The company is showing the technology at Computex 2026 in Taipei, where it will demonstrate thermal mapping of the busbar architecture under simulated high-density AI workloads. The busbars are designed to support currents up to 15,000A today, with a development roadmap toward 25,000A as rack power moves closer to the 1MW level.
Instead of using a single fluid path, the architecture uses as many as seven discrete coolant channels. Molex’s simulation data puts the cooling-efficiency improvement at up to 20% compared with a single-channel design, while the busbars deliver a 15°C temperature rise at 15,000A. The multi-channel structure is intended to reduce hot spots, improve heat extraction, and maintain more stable electrical performance at high current.
Kevin Alberts, vice president and general manager of the Power and Signal Business Unit at Molex, said: “Direct-to-chip cooling is now standard for compute, but for AI to truly scale, we must also address the thermal challenges of the power path.”
The busbars can be configured by length, depth, and fluid inlet and outlet positions, allowing them to fit different rack layouts. Molex has also designed the products for footprint compatibility with ORV3 and HPR mechanical standards, supporting integration into rack architectures that are already moving toward higher current and higher thermal density. Compatibility with dielectric and non-dielectric liquids broadens the range of facility cooling loops into which the technology can be integrated.
AI infrastructure is changing the role of power distribution hardware. Accelerators and high-bandwidth memory are pushing rack density higher, while direct-to-chip cooling has already moved into mainstream high-performance systems. The conductors, connectors, and busbars carrying power through the rack are now exposed to the same thermal and mechanical pressure as the compute layer they supply.

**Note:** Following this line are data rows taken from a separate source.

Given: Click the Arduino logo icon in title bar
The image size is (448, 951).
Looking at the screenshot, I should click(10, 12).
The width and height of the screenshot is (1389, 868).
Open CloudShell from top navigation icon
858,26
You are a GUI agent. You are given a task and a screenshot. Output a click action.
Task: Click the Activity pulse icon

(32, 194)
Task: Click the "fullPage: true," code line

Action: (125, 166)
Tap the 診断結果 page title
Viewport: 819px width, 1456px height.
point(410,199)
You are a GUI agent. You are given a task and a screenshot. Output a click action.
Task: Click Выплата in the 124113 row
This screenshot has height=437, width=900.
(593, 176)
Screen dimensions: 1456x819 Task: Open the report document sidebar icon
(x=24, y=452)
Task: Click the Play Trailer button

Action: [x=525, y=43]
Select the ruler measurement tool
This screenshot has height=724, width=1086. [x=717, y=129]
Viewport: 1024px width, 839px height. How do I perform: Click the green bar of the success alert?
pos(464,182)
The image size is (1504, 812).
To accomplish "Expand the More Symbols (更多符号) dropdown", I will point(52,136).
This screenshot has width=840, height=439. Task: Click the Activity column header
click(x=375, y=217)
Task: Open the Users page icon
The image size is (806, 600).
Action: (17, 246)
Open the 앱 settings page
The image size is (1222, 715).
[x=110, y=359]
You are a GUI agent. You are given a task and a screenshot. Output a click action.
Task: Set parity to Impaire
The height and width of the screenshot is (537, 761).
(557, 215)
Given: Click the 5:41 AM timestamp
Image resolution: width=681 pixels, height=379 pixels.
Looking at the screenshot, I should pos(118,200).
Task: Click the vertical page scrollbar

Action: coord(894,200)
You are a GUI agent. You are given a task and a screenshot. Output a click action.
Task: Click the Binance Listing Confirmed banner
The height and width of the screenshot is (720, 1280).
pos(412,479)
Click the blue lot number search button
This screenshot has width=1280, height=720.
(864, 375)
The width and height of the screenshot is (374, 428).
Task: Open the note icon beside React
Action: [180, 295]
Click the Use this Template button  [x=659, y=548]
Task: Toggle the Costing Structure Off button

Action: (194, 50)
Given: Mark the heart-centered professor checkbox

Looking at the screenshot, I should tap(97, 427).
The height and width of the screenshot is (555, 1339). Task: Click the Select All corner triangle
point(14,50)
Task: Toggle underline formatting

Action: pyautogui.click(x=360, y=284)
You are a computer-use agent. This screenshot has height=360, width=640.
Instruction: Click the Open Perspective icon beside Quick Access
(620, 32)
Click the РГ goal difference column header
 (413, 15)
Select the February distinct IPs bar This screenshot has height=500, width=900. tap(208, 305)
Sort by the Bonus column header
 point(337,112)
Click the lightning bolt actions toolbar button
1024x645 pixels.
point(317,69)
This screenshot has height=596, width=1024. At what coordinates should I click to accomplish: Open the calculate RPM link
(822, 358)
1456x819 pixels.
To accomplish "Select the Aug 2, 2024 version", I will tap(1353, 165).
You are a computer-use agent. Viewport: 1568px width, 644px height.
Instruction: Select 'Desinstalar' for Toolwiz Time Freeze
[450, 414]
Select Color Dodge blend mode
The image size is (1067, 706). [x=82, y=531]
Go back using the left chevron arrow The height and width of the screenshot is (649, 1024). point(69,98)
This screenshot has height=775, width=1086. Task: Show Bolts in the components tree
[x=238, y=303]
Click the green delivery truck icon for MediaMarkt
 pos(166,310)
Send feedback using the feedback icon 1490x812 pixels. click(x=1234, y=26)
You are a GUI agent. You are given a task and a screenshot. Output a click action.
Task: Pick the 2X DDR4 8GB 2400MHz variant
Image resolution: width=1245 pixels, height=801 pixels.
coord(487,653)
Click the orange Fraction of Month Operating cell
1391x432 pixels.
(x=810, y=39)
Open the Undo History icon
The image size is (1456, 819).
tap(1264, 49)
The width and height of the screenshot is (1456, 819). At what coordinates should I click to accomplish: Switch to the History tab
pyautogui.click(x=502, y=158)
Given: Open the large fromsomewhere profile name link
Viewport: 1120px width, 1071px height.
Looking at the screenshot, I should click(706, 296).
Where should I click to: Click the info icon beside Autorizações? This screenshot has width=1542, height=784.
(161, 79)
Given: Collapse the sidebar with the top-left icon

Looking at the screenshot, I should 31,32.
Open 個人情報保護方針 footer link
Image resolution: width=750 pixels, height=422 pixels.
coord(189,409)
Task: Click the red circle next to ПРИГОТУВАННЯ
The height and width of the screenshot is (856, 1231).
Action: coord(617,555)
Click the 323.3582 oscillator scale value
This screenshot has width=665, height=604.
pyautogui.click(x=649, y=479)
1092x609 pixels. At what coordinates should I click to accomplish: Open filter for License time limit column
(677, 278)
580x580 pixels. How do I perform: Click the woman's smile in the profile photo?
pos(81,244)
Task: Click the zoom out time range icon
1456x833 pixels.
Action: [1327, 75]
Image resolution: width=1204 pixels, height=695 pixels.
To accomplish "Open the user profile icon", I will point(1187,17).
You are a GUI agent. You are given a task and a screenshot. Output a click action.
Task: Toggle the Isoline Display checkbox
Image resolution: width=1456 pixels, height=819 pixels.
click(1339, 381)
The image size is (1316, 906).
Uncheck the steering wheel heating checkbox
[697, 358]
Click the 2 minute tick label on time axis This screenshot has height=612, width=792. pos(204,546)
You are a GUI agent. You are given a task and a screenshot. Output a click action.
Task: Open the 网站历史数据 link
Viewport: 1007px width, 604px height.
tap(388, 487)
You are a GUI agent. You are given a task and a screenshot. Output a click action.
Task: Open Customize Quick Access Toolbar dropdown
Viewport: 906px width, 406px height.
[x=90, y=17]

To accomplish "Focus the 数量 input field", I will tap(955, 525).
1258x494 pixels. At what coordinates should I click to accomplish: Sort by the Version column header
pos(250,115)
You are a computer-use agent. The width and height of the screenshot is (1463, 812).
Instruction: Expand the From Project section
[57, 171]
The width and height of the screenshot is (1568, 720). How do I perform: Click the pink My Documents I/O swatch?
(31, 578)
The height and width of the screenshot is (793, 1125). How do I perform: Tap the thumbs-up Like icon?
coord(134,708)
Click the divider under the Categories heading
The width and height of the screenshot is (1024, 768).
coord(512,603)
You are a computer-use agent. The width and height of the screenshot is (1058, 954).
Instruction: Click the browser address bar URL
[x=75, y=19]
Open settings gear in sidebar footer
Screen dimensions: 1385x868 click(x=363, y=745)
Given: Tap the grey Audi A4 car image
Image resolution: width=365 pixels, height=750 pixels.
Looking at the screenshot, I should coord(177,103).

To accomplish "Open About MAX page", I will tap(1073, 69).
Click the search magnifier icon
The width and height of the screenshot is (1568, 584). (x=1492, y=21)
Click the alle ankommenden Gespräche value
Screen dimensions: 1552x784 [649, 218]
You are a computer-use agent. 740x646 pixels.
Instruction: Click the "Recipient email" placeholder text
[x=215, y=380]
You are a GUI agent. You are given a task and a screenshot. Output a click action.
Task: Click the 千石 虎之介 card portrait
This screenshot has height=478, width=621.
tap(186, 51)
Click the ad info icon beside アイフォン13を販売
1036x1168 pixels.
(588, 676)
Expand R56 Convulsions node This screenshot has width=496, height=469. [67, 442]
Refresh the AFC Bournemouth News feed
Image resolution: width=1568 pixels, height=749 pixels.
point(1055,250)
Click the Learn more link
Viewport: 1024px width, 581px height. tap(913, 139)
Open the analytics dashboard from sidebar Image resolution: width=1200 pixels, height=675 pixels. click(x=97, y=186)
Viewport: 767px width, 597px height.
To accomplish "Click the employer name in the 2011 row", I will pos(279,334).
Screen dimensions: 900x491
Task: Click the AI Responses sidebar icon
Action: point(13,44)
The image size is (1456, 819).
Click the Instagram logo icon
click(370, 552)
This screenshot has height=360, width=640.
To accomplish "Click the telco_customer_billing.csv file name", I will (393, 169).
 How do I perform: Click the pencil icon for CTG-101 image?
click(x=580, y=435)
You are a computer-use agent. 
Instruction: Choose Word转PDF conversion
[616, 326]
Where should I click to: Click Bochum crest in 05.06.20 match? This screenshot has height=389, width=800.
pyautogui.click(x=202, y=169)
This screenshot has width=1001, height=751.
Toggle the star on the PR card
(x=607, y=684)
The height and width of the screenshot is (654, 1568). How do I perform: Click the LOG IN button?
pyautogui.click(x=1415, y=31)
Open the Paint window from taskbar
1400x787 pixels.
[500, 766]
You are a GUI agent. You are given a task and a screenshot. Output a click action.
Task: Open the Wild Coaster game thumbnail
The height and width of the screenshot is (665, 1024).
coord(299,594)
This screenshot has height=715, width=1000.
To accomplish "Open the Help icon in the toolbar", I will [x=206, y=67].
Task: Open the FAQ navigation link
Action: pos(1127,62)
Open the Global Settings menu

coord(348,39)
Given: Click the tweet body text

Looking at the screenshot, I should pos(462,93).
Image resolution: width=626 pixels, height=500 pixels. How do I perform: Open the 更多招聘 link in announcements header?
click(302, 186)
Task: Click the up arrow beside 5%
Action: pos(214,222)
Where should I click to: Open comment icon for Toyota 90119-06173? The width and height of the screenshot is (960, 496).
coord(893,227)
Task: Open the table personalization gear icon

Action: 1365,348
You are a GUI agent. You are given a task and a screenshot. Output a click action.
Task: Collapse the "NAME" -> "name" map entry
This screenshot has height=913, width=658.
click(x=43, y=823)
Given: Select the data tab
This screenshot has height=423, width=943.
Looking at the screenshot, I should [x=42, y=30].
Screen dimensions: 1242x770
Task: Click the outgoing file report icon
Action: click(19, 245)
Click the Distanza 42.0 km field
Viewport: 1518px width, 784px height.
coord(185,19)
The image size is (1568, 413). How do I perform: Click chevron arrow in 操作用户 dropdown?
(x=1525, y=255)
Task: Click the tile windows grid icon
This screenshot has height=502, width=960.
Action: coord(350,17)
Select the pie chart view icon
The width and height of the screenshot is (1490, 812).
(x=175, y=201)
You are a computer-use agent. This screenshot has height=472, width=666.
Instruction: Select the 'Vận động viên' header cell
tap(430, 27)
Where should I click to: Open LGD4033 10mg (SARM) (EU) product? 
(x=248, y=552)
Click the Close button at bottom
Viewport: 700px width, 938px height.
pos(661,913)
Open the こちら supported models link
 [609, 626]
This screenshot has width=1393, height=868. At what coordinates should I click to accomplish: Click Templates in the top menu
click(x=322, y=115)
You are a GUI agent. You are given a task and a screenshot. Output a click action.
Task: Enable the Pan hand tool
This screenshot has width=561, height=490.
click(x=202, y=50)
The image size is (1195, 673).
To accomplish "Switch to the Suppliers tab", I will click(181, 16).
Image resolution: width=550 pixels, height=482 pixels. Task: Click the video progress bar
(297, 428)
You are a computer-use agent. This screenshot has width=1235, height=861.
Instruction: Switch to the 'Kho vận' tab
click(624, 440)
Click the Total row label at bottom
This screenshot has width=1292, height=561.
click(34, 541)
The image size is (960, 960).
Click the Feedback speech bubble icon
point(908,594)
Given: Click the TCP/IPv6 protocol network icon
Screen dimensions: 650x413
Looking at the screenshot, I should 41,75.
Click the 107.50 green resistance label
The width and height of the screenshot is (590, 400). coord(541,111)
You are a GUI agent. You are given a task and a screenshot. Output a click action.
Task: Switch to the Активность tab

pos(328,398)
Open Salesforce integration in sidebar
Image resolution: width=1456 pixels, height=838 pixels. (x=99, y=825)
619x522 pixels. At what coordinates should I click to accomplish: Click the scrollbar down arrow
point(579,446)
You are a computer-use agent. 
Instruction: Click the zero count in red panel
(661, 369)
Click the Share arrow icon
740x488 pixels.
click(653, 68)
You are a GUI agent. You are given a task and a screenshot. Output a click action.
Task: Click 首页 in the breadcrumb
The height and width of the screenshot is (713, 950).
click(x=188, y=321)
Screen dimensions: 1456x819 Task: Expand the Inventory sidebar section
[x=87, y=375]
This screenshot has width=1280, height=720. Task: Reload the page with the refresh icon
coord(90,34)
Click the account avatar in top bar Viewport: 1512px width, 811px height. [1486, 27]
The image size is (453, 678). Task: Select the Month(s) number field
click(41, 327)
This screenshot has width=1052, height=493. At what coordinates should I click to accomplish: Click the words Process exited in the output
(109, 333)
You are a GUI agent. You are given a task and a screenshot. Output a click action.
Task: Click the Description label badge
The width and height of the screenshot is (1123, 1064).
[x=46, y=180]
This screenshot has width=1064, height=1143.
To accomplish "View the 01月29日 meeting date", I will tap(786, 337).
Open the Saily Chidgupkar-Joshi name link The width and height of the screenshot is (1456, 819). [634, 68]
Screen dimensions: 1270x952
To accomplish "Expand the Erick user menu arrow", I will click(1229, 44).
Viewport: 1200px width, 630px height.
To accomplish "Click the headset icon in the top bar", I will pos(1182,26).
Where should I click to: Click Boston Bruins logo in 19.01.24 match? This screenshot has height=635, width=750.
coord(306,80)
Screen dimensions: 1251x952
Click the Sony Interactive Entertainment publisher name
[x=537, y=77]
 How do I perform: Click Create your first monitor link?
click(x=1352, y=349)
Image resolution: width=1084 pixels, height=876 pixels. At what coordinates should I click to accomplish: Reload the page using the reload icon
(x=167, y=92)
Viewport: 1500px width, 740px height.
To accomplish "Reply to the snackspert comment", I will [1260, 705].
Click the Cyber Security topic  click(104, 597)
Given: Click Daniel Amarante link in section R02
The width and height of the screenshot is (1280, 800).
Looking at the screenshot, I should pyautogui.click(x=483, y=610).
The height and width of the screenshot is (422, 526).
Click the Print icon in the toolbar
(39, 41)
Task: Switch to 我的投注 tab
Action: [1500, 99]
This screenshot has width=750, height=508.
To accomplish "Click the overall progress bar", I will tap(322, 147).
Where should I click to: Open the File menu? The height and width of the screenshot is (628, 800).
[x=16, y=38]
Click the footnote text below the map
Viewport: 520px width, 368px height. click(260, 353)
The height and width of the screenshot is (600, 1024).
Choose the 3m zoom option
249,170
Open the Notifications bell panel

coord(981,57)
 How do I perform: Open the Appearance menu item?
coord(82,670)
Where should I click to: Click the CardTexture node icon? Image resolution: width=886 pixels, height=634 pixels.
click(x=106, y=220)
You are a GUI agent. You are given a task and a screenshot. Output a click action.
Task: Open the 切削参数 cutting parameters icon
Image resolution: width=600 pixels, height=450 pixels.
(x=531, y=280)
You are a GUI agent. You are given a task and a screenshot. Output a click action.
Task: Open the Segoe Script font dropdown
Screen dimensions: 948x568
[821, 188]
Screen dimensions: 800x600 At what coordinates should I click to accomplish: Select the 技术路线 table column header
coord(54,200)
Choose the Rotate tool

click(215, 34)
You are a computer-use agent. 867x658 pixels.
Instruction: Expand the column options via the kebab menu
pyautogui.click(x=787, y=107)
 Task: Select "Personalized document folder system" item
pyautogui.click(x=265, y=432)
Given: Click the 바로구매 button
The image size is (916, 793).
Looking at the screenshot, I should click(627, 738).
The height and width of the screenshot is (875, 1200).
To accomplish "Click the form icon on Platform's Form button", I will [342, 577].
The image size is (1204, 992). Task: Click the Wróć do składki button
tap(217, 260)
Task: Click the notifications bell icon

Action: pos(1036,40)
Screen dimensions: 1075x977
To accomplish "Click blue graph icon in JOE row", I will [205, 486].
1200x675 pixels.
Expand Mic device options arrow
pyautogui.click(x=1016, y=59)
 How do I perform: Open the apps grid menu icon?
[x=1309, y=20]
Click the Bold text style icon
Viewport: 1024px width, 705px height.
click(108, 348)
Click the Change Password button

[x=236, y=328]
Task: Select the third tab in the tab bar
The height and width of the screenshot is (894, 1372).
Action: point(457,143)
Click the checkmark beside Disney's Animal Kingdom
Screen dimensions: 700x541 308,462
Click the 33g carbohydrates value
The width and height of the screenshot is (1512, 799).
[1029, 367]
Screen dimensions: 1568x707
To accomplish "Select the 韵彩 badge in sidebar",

Higher-voltage distribution offers one route to reducing copper burden and limiting conversion losses. Infineon’s work with NVIDIA’s 800V rack ecosystem shows how rack-level architectures are moving away from incremental power-supply changes toward broader electrical redesign. Molex’s busbar development addresses the same rack-scale problem from the conductor and cooling side.
Power components, sensing, switching, and thermal management are also converging around AI data-centre requirements. TDK’s PCIM programme for AI data-centre power covered DC/DC conversion, passives, contactors, capacitors, sensors, and protection devices in the same technical field. Rack power can no longer be treated as a chain of separate components.
Liquid-cooled busbars will not remove the need for efficient conversion stages or robust protection, although they address a physical limit in high-current racks. As current levels rise, the power backbone becomes both an electrical path and a thermal structure, with its design increasingly shaping rack density, reliability, serviceability, and upgrade cycles.